- _Task objective_: In the listing below, substitute "directory" for "folder" in the lines starting at the one containing "Viewport: 606px width, 379px" and ending at the one containing "point(34,54)". Reproduce only those lines, with nothing else changed.
— Begin Records shown —
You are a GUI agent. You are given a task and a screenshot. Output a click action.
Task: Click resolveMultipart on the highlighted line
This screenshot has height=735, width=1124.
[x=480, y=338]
— End Records shown —
— Begin Records shown —
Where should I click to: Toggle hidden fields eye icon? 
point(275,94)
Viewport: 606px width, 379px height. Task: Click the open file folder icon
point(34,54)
— End Records shown —
— Begin Records shown —
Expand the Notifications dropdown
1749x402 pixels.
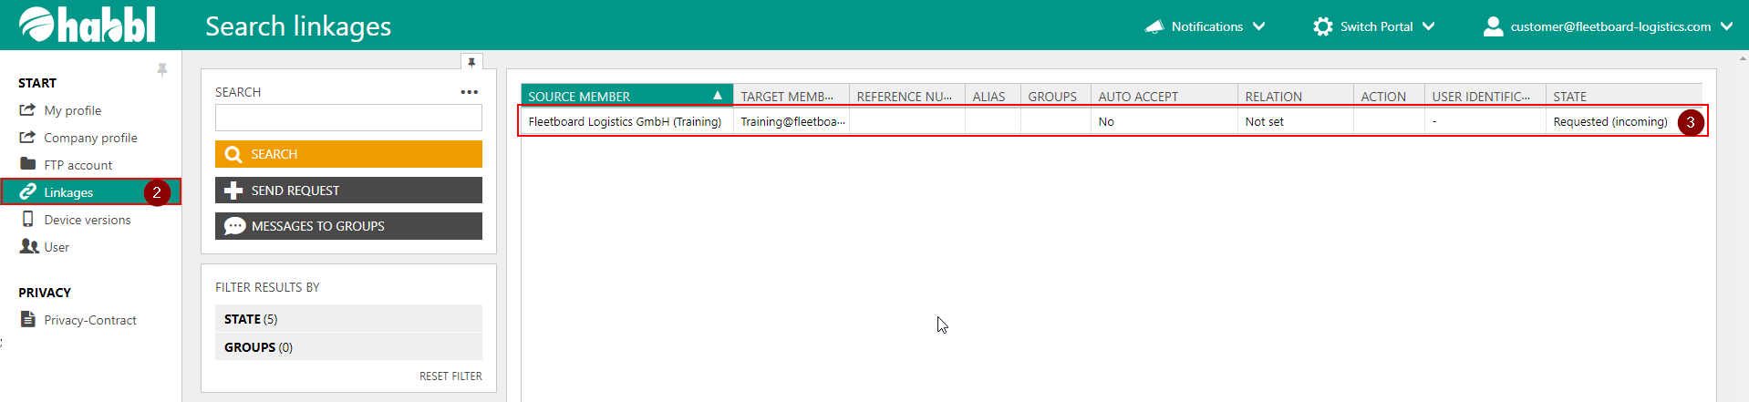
— End Records shown —
- _Result_:
Viewport: 606px width, 379px height. Task: Click the open file directory icon
point(34,54)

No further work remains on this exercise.